R is one of those programs that I prefer to install from source code on Linux. This is mainly because, as a package developer, I frequently install nightly R development builds anyway for package testing, and for general computing I like to work with the most recent stable release (which is updated semiannually).

R's use of system BLAS (basic linear algebra subroutines) and LAPACK libraries is of particular importance to me because I often work on problems with significant linear algebra components.
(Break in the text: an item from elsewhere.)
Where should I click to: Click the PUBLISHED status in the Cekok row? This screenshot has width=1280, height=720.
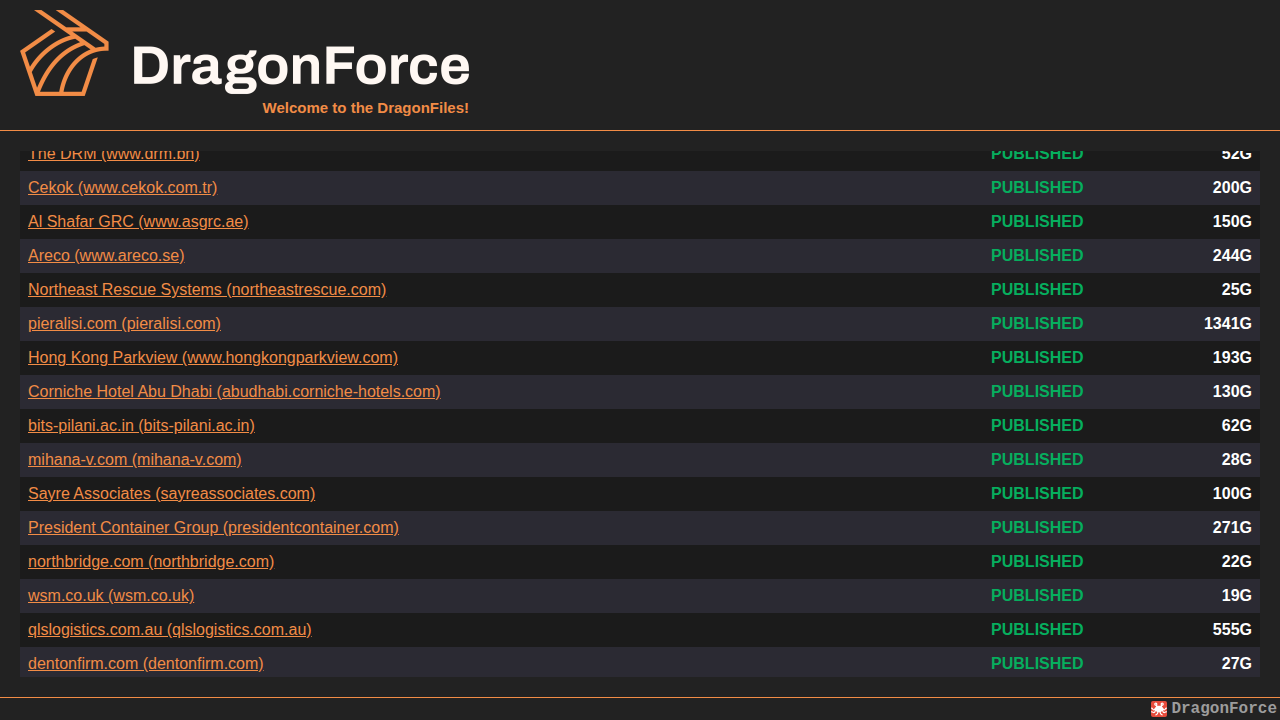coord(1037,188)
I prefer to build R with the default (and slow) shared reference libraries and then post-installation swap out libraries using symbolic links as described in the R administration manual here: https://cran.r-project.org/doc/manuals/R-admin.html#Shared-BLAS This approach adds an extra post-installation step, but makes it easy to experiment with lots of different BLAS libraries by simply changing a link.

If you're on Windows systems, this old talk http://goo.gl/gcPezs has a short section on installing R with a high-performance BLAS library on Windows. (It's a bit old now and might need to be updated, but the general idea is there.)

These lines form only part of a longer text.